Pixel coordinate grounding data
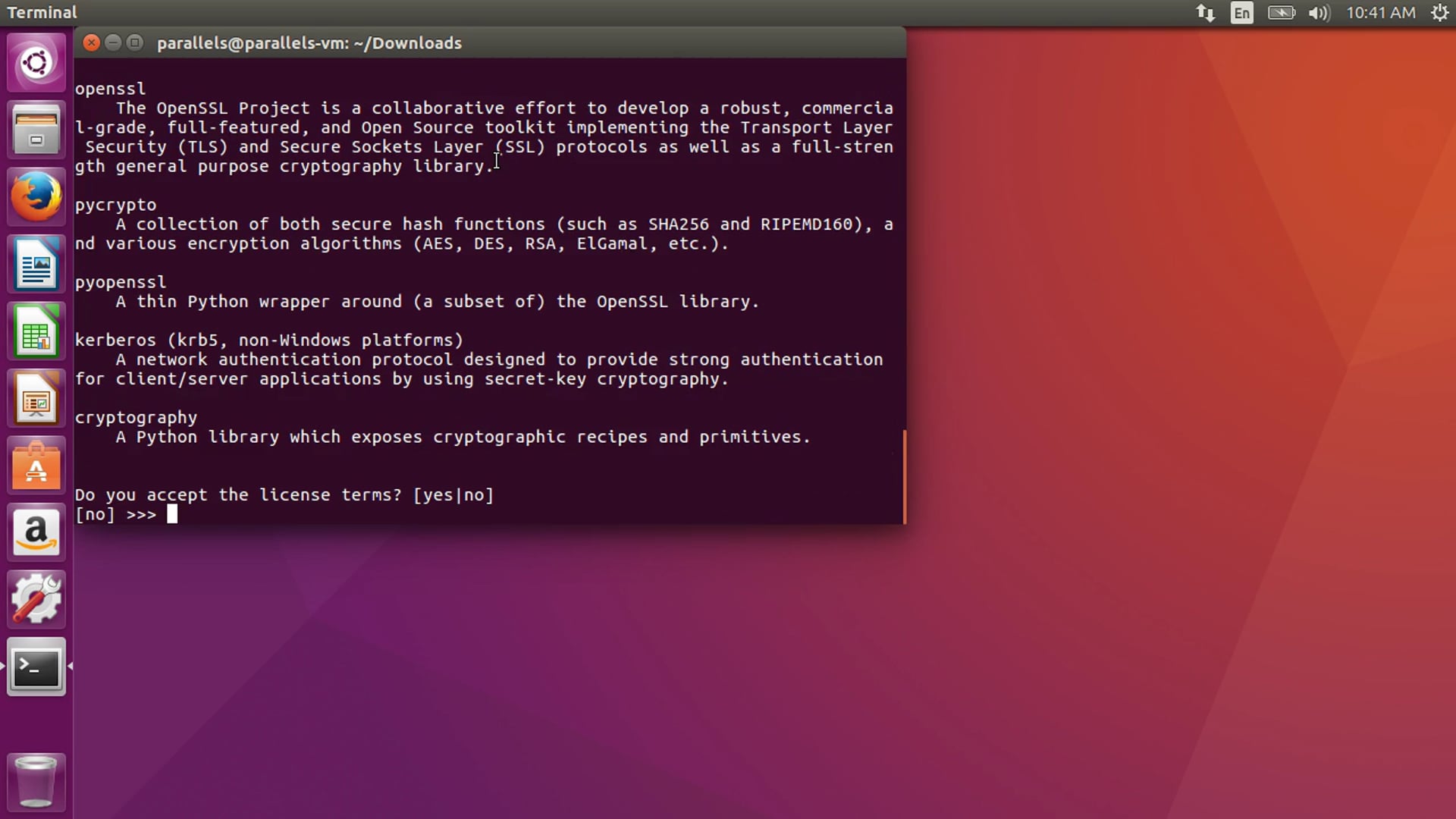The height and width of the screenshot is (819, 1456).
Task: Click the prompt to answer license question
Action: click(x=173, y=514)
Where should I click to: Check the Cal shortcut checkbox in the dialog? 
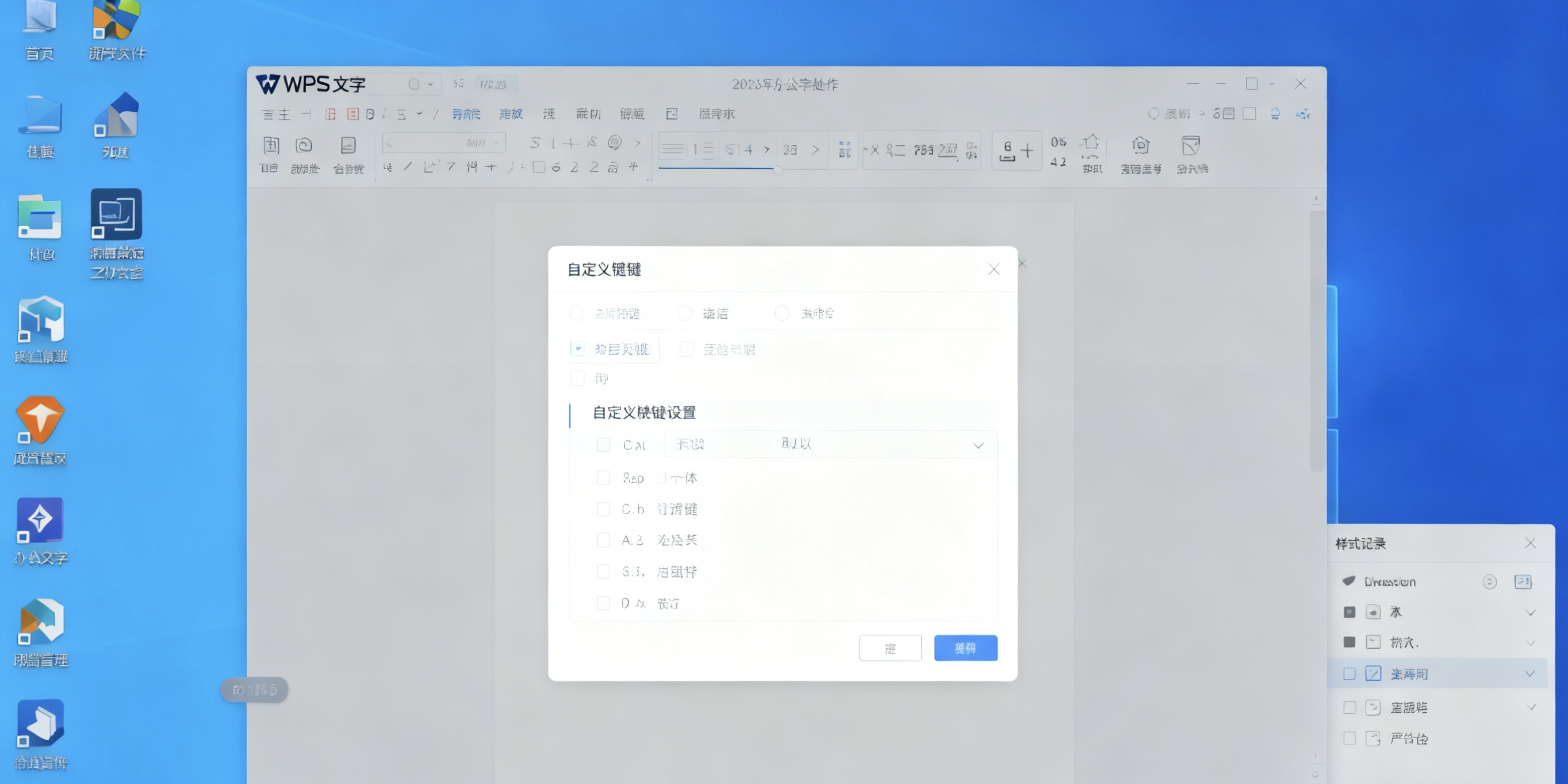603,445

AIM OF THE EXERCISE:
The line containing "Where should I" and every line after it, through the end of the records, are what you should retype exactly. Do not include the pictures.

ANSWER SECTION:
Where should I click to: Check the Cal shortcut checkbox in the dialog? 
603,445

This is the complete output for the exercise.